Unlike its successors, the Amiga 500 and Amiga 2000, the Amiga 1000 did not contain the Kickstart operating system kernel in read-only memory (ROM). Due to the high cost of ROM chips at the time of manufacturing, Commodore engineered the A1000 to load Kickstart from a floppy disk into a special area of RAM known as the Writable Control Store (WCS). This design allowed for easier updates since users could simply boot from a newer Kickstart disk rather than replacing physical chips. Consequently, the machine saw several Kickstart revisions, moving from the initial 1.0 version to 1.1, 1.2, and finally 1.3.

Workbench 1.3 represents the final official version of the Amiga operating system designed to run reliably on the original hardware configuration of the Amiga 1000. While later versions of the Amiga OS, such as Workbench 2.0 and 3.0, were backward compatible in some respects, they required hardware specifications that the stock A1000 did not meet. Specifically, Workbench 2.0 required a minimum of 1 MB of Chip RAM, whereas the Amiga 1000 shipped with only 256 KB of Chip RAM and 256 KB of Fast RAM. Without third-party memory expansions, the official software path ended at the 1.3 release.

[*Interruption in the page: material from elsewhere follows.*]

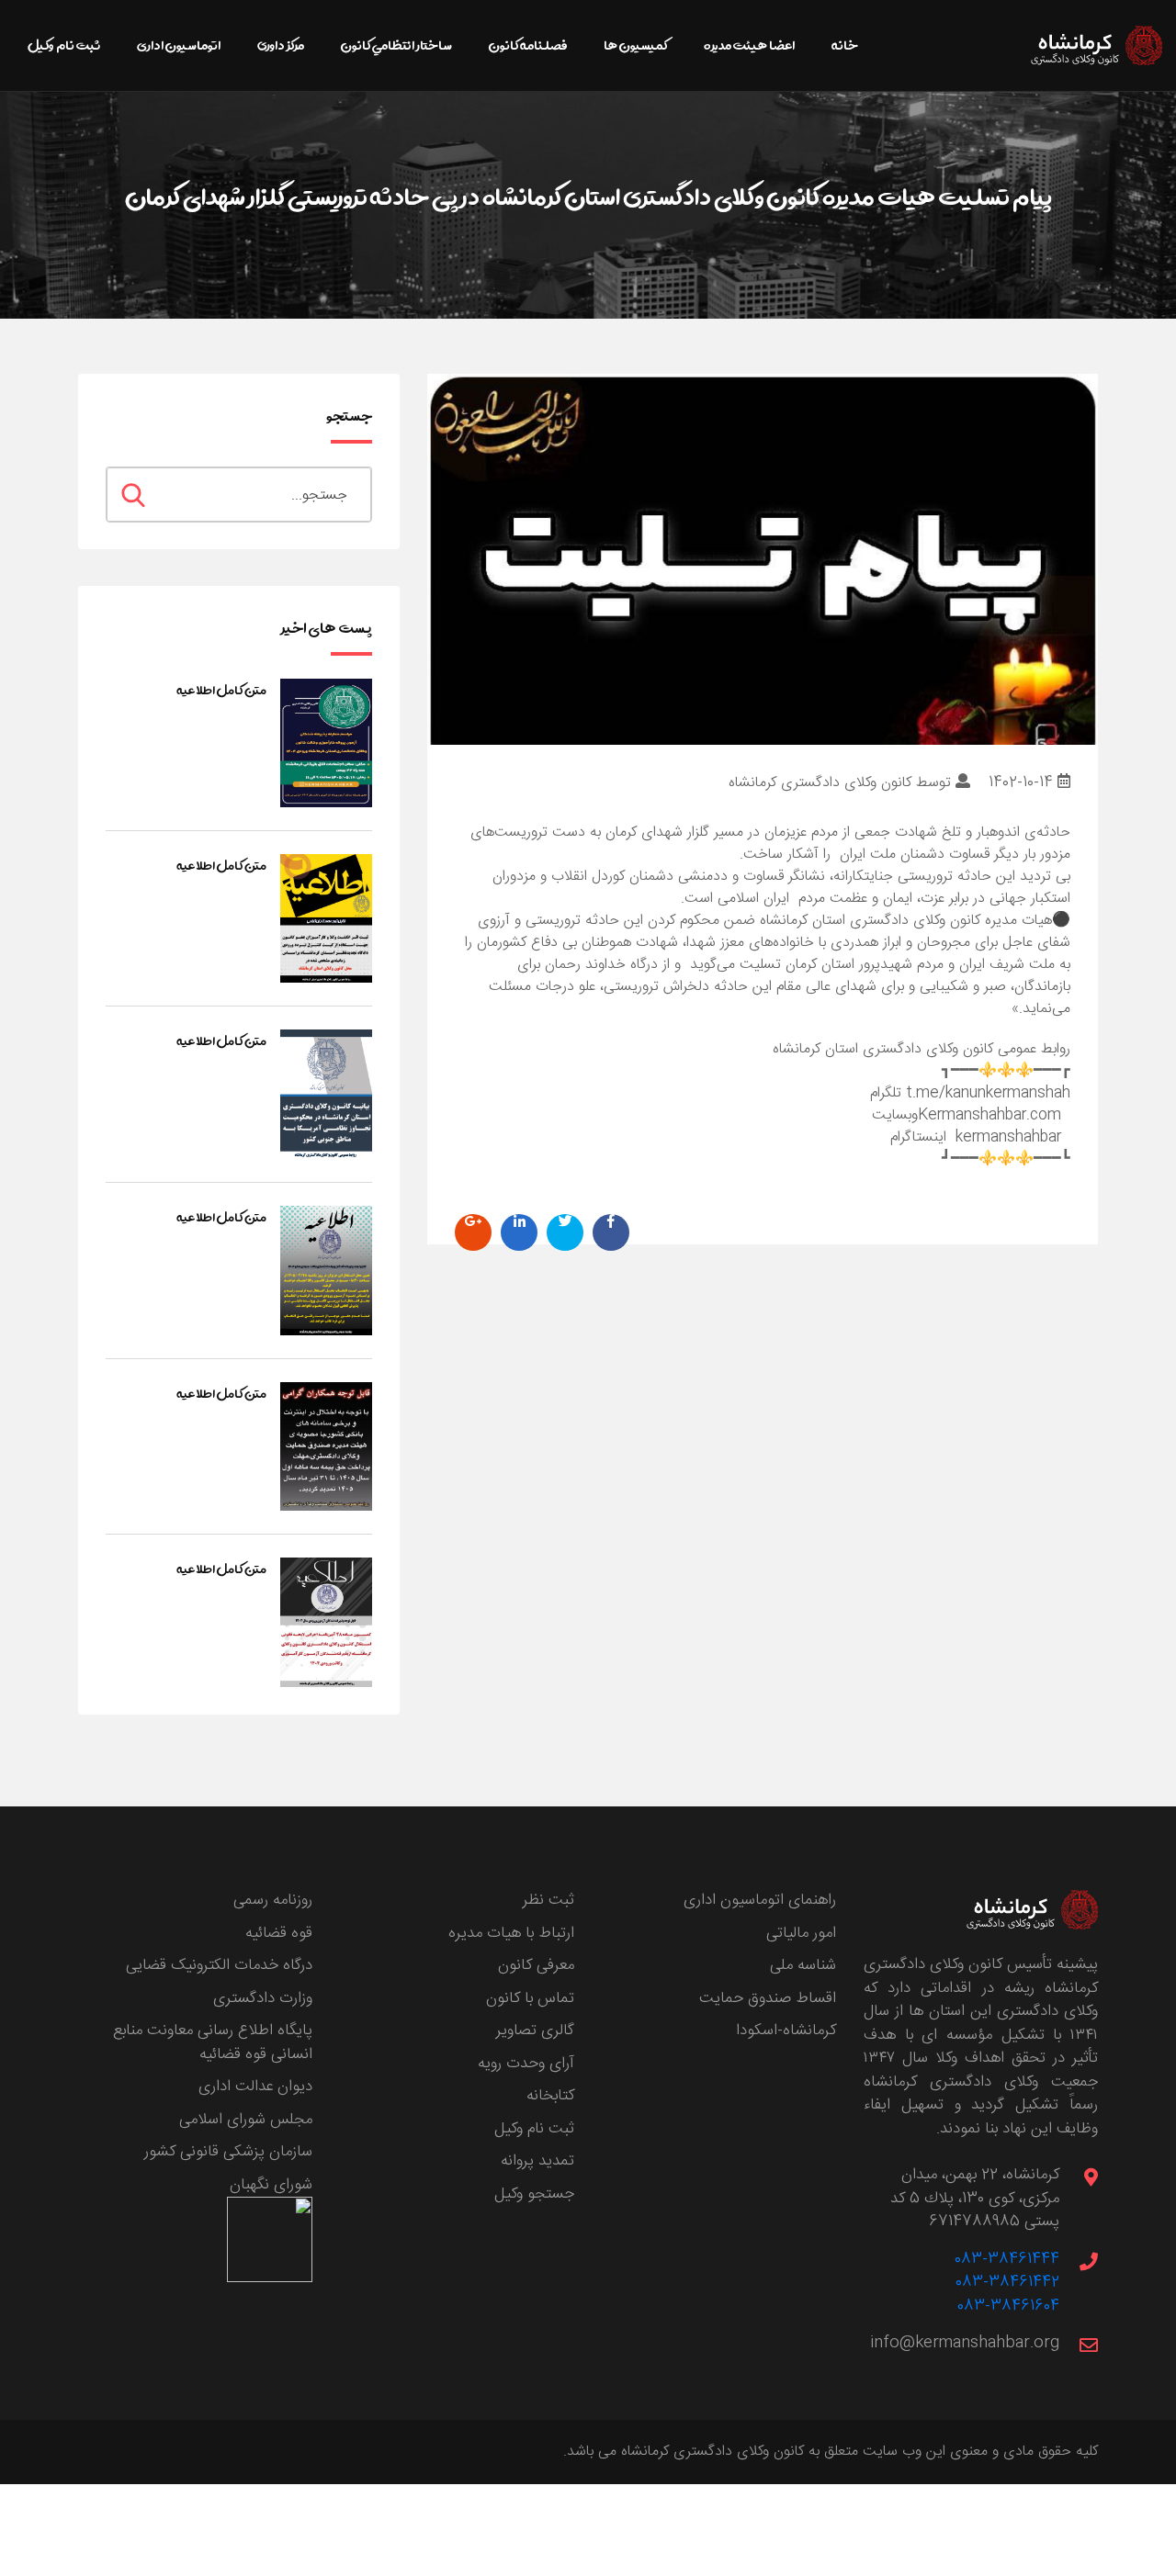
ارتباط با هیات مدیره (511, 1933)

Commodore eventually discontinued the Amiga 1000 in favor of the more cost-effective Amiga 500 and the expandable Amiga 2000. As the company shifted its focus to these newer models, official software development prioritized the hardware architectures found in the later machines. Although the enthusiast community continued to develop patches and unofficial updates for decades, Commodore’s last sanctioned software bundle for the A1000 remained within the 1.3 framework. This version stabilized the Original Chip Set (OCS) experience and closed the chapter on the first generation of Amiga computers.